According to my risk summation system, the days in the next week or so with the highest risk of seeing a turn in or acceleration of the current trend in the DJIA are Friday January 19th and the following Monday and Tuesday January 22nd and 23rd. I currently believe the 19th and the 22nd-23rd are two separate risk windows, but time will tell if it's two or just one big window.
Last week the Monday the 8th risk window tagged the low for the week and the Friday the 12th risk window tagged the high for the week, the importance of which will have to await trading early this coming week.
In a response to a post by 4caster this past week I noted possible use of divergence in the 8,5,2 Coppock Curve indicator that he had highlighted. The Coppock Curve is currently showing a series of divergences for the DJIA as can be seen in the red, green , blue and purple trend lines below. Clearly effective use of divergence here will require confirmation from another indicator to avoid jumping out of the trend far too early, or maybe requiring triple divergences for action in such a strong trend. I just don't know yet. I'll need a bit more time tinkering with it to figure out reasonable rules for its use. It is indicating loss of momentum as this current trend matures just as you would expect.

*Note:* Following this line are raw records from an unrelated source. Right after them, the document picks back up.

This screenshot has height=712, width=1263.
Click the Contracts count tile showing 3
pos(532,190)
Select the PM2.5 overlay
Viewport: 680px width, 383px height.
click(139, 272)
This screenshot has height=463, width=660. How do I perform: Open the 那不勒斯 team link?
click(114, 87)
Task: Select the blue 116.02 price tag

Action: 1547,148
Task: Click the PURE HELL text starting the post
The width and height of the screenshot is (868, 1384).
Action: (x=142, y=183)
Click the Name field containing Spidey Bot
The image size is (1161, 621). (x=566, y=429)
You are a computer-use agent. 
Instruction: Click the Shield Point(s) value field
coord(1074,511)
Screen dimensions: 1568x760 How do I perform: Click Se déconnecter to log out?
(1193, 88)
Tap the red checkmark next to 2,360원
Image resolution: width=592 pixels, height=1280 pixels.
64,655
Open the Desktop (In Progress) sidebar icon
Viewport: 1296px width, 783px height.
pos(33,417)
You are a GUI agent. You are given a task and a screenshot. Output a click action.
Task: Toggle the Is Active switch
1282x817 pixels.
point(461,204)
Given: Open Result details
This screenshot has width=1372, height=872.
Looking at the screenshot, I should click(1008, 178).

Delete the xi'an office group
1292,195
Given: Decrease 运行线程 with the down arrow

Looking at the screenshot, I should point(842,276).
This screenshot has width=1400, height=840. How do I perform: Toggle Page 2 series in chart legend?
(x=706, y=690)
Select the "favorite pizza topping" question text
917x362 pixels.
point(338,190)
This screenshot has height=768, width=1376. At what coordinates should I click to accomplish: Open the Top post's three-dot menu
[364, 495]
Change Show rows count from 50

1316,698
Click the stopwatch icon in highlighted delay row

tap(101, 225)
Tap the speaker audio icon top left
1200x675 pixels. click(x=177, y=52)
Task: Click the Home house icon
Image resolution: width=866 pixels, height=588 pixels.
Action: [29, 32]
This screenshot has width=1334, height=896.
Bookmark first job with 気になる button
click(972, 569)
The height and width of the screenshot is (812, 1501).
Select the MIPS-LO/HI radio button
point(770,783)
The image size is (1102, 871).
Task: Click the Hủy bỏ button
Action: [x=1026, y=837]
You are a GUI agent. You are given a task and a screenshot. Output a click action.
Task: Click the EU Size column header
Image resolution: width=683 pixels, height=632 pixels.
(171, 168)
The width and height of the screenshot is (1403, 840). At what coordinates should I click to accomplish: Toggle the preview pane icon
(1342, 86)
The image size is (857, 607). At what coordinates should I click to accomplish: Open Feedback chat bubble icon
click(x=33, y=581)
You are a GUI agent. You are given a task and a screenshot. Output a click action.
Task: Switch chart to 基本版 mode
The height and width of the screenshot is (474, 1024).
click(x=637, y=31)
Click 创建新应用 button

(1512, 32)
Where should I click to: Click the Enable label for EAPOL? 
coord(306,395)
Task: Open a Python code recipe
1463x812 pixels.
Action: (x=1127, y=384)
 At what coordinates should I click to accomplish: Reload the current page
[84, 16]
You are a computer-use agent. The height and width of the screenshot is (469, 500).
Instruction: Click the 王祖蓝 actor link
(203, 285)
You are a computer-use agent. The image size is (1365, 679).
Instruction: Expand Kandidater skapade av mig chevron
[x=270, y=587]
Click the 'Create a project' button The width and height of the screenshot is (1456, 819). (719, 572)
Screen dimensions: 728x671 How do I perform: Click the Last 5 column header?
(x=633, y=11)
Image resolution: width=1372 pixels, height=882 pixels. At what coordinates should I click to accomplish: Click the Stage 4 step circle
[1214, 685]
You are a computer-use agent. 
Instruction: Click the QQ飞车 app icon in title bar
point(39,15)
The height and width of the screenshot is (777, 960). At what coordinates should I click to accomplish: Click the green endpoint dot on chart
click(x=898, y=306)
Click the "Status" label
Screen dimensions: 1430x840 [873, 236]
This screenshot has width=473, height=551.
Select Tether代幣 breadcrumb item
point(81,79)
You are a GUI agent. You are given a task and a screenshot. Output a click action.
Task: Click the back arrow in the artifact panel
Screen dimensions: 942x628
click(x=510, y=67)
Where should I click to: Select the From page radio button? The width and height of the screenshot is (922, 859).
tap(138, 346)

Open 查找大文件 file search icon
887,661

My red hen scratched numbers against the turns in the Coppock Curve show another possible use, helping to identify Elliott Waves. If my crude count is correct and the "5" is about finished, then the DJIA should turn down sharply in pretty short order, of course, the 5 could extend just to make things complicated, who knows.
The rich, entitled folks big jet-in to do Davos is this coming week. It will be interesting to see if the talking heads there parrot J. Powell's optimistic pivot, or if they are more pessimistic, or maybe even more optimistic. One thing is for certain, they are a lot more richer than last Davos. As Mel Brooks said, it's good to be the king.